Monetizing brand value

Q. We have many anecdotes that suggest our programs positively affect our company’s brand.  We track PR impressions, but how do we calculate ROI?

Companies spend billions of dollars a year on advertising and PR to build and protect their brands.  And for good reason: brand can communicate value to customers, recruits, or business partners — and thus prove vital to increasing (or protecting) sales or reducing costs.

The key insight here is that brand strength is not an end in itself; rather, it is valuable only to the degree it influences behaviors that in turn benefit the bottom line.  It is these bottom-line outcomes that you’ll need to track (or estimate) in order to monetize the value.

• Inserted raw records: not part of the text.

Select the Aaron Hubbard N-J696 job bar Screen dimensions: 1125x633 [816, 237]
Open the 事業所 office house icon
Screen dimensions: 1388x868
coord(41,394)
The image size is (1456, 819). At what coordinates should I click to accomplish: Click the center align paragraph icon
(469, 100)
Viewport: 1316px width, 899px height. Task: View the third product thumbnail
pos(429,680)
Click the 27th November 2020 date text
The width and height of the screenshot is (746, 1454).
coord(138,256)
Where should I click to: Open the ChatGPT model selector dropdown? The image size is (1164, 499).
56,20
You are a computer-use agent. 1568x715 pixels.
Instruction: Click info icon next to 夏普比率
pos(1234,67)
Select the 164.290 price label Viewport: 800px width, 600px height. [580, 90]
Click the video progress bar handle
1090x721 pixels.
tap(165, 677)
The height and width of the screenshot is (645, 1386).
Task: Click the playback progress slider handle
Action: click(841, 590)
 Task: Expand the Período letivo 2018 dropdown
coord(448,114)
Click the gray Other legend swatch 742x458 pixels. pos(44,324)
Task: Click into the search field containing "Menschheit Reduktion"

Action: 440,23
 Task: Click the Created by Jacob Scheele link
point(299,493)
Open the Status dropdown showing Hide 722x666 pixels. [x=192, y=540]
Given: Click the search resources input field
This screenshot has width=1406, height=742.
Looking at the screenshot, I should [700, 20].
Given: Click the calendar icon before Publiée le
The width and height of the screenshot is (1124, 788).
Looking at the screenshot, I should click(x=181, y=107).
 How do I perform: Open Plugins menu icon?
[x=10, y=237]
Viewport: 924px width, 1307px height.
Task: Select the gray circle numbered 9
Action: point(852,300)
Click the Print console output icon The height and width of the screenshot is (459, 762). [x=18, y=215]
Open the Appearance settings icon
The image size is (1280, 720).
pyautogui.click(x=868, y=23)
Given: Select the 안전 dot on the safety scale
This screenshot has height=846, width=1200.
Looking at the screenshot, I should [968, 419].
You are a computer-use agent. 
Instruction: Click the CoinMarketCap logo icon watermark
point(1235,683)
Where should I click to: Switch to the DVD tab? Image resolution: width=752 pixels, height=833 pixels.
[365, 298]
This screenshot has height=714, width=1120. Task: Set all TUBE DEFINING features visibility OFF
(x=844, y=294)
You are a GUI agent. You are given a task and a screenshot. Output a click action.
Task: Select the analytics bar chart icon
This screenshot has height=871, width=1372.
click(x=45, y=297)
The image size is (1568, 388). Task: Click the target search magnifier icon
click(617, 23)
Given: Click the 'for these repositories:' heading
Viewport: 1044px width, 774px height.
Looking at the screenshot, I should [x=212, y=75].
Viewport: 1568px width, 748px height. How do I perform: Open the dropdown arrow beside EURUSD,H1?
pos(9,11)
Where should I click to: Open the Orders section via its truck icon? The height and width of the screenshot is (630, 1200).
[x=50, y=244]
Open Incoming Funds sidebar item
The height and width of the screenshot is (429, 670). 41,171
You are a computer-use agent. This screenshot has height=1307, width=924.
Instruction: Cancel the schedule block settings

So, your tracking of media impressions is a good start.  Your goal, however, should be to gather more information along the chain of assumed cause-and-effect: Are these impressions reaching your target audience?  Are they generating awareness or changing attitudes?  And ultimately, are they changing behaviors among customers, recruits, business partners, or other stakeholders in ways that either increase revenues (e.g., increase margins or sales volume), or reduce costs (e.g., decrease recruiting costs, training costs, or issues management costs).

Impractical?  Not necessarily.  Keep in mind that “more information” doesn’t mean “perfect information.”  Indeed, try the following exercise: map out your cause-and-effect “logic model” and then make up estimates for each juncture point.  You had a million impressions.  What percentage was your target audience?  Put 50%.  What percentage of those people reached now gained new awareness of your company?  Put 50% again.  And so on.  At the end of the chain will be a number the represents how many people have changed a sales- or cost-related behavior according to your logic model.  Multiply this number by average sales increase or average cost savings, and the result represents the monetary value of the particular brand impact.

Of course, this calculation is meaningless because you’ve put arbitrary numbers in your model.  But now consider how you might improve your various estimates.  Does the PR, advertising, or marketing departments have results from past campaigns, research reports, or pilot tests to inform your model?  How about industry averages?  Even pure speculation by experienced colleagues can be valuable.  Often a bit of scavenging can surface valuable data, and create useful ballpark estimates.  And if more precise data are required, your logic model can help guide a more formal data-collection process.

(NB: Macro-level brand valuation methodologies – such as pioneered by Interbrand – deduce the earnings value attributable to a company’s brand overall.  Although useful in certain contexts, such methodologies are not capable of measuring the impacts of specific programs or activities.)